Anorectal pain occurring during or immediately after stooling that is described as severe is usually associated with anal fissure. Pain that may or may not be related to stooling and is throbbing in nature is most often seen with an abscess or poorly draining fistula. Pain totally unrelated to stooling is likely to be associated with proctalgia fugax or levator ani syndrome, a condition characterized by painful episodes of short duration (<20 to 30 minutes); these often occur at night and are relieved by walking, warm baths, or other maneuvers. To ascertain change in bowel habits, it is necessary to establish the previous pattern of bowel habit by careful inquiry. Constipation may mean different conditions to different patients, and it is important to know whether the condition is of recent onset or chronic to determine the course of investigation.



Physical Examination


The left lateral position, with the buttocks projecting slightly beyond the edge of the table, and the prone jackknife position are both suitable for evaluation of anal conditions. Inspection with good lighting should precede any other type of examination. Skin tags, excoriations, scars, and any changes in color or appearance of perianal skin are easily recognized. A patulous anus may indicate incontinence and possibly prolapse. Inspection while straining may help determine the presence of hemorrhoidal or rectal prolapse in multiparous women, and a protruding anus may be an indication of descending perineum syndrome. A careful and systematic digital examination with a well-lubricated index finger gradually inserted into the anal canal helps the examiner appreciate any mass, induration, or stricturing and assess the resting tone and strength of the squeeze pressure of the anal sphincter. In men, the prostate should be palpated; in women, the posterior vaginal wall should be pushed forward to detect rectocele.

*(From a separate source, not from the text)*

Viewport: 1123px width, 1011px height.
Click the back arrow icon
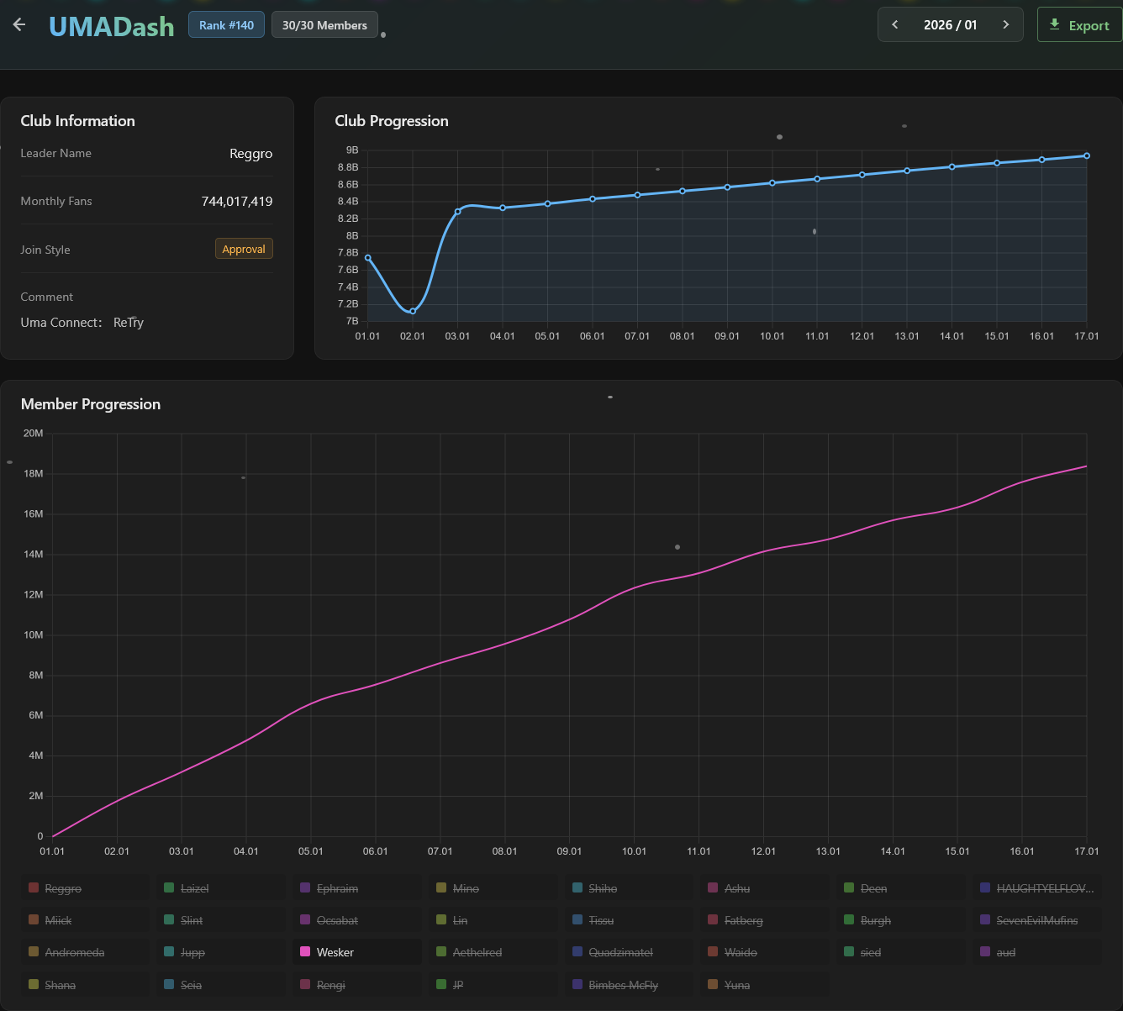(19, 25)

After the preliminary evaluation has been completed, proctosigmoidoscopy after enema preparation enables satisfactory visualization of the anorectum. Early signs of mucosal inflammation include the loss of the vascular pattern with erythema, granularity, friability, and even ulcerations. Gross lesions, such as polyps or carcinoma, should be readily identifiable. Any suspicious area or mass should be sampled for biopsy, with the patient’s permission, so that a precise histopathologic diagnosis can be established. On withdrawing the proctoscope, the anorectal area can be assessed for mucosal prolapse, hemorrhoids, fissure, polyps, and so forth. The anoscope can also be used for the same purpose; it optimizes the evaluation of lesions confined to the anus.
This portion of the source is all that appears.